When you compare the old major values and goals, for CAP and for programmes in Central Europe, I think that the list will be the same, but the emphasis will differ. In first place would be productivity and competitiveness. For example, food security is regarded as one of the important aspects, but because of the liberalisation of trade, it is not so important as it was some years ago. Preserving the natural landscape and environment is included, but is not considered as important as productivity. I think we have a unique chance to avoid some of the mistakes in development that were present in Western Europe and to combine productivity with preserving the landscape and the environment. It is one of the lessons we should learn from the Western countries.

Promoting rural development

There is a shift from agricultural policy to rural policy in my country. In 1994, some government documents were presented about rural policy and the need to shift from agricultural policy to rural policy. This shift may portend new functions for agriculture. Rural development policy is discussed as multi-functional in rural areas, but agriculture is also multi-functional - essentially it is combining the functions for rural areas and agriculture. In the document presented by the Council of Europe, called the European Charter for Rural Areas, significantly distressed rural areas will be treated in completely new ways. We should appreciate rural areas and present agriculture as not a producer of agricultural good, but as a source of multi-functional activity. It is changing both in Western Europe and in Central Europe.

Economic shock therapy for agriculture

The Organization for Economic Co-operation and Development (OECD) reports increased support in terms of Producer Subsidy Equivalents (PSEs) in Poland, Hungary and the Czech Republic. There is an important story about the PSEs. In the last three or four years it was presented in some reports that at the end of the socialist period (1988, for example), PSE in Poland was about 28 percent. It was lower than in the European Community, but it was high. In 1990 and 1991, it dramatically dropped to minus 18 percent. And in the next two years, increased to between 13 and 15 percent.
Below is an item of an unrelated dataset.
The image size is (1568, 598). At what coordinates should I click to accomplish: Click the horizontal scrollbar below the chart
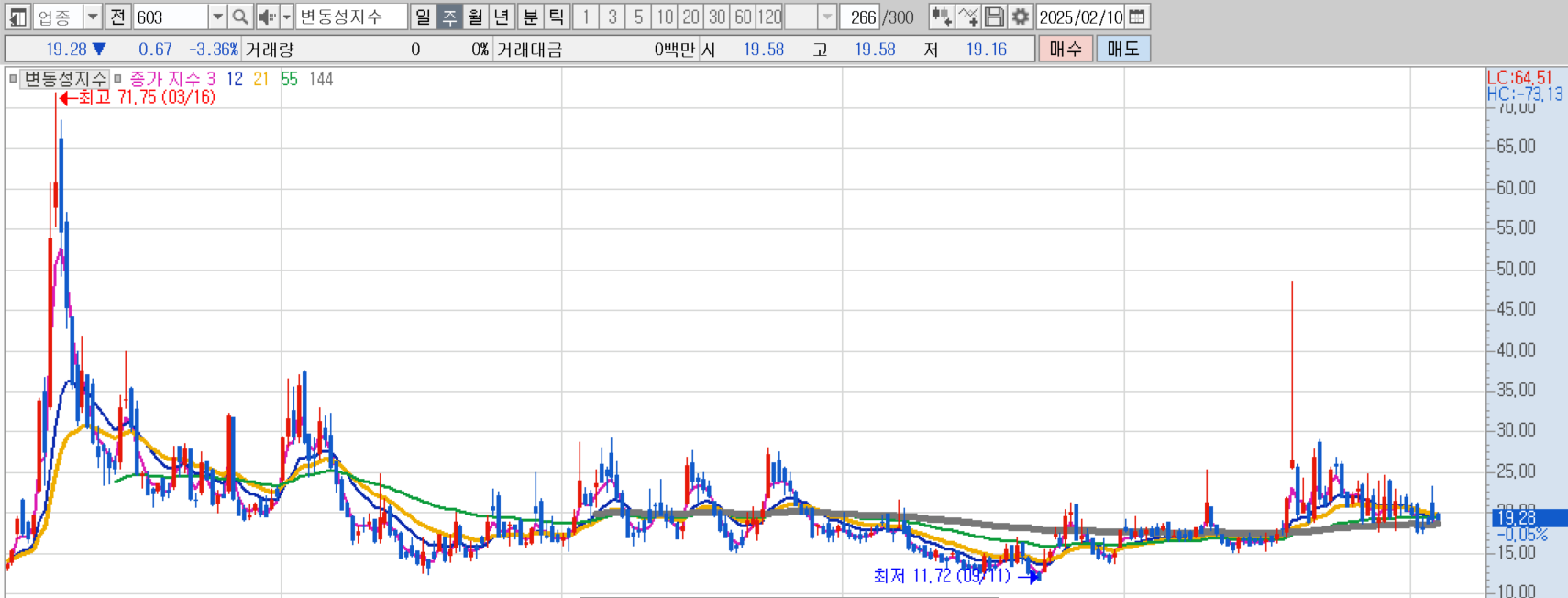point(789,595)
Relatively speaking, it is not high. It is higher in Hungary and probably higher in the Czech Republic.

The issue is not how high PSE is; it is the sharp change from 28 to minus 18, which caused farmers to demand increased protection, to do something. It was a part of the shock therapy - and shock therapy is not a good therapy. It produced negative consequences because the attitude of farmers towards liberalisation, a market economy, had shifted during the first years from one position to its opposite.

At the end of the socialist period the peasants or the leaders of the peasants supported the idea of a market economy. They thought that they could survive and develop with the new market environment. For the peasant the difficulties of the first years were a shock for them - especially because of the shock therapy, shock liberalisation, including the opening of the borders for any kind of activity, almost no tariffs, no border protection and also no support from the government. Government support declined, in real terms, five times in two years. So that is the problem of the transitional economy.
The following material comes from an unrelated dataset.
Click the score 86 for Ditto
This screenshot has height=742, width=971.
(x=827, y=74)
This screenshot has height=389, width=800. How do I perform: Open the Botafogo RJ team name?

What is the added value agriculture provides that justifies this special treatment? For me, the problem is how to measure that added value. It is so difficult to measure some reserves of the agricultural policy. There are some values agriculture provides - serving as a shock absorber. It plays such a role in my country. There were several cases in which agriculture played such a stabilising role, as well as the role of shock absorber. The role of agriculture is probably less important for highly developed countries, but for countries where 20 to 25 percent of the people live from agriculture, it could serve as a shock absorber.

It is difficult to measure other aspects of the added value regarding the protection of landscape or environment. In Edinburgh a paper was presented on how to arrange contracts with farmers. When you have contracts, you must monitor the contracts. What is the contract? The farmer will protect the natural landscape, and we will pay him some money. Agricultural policy is becoming more complicated, in my opinion, because of the new values and new goals for agricultural policy.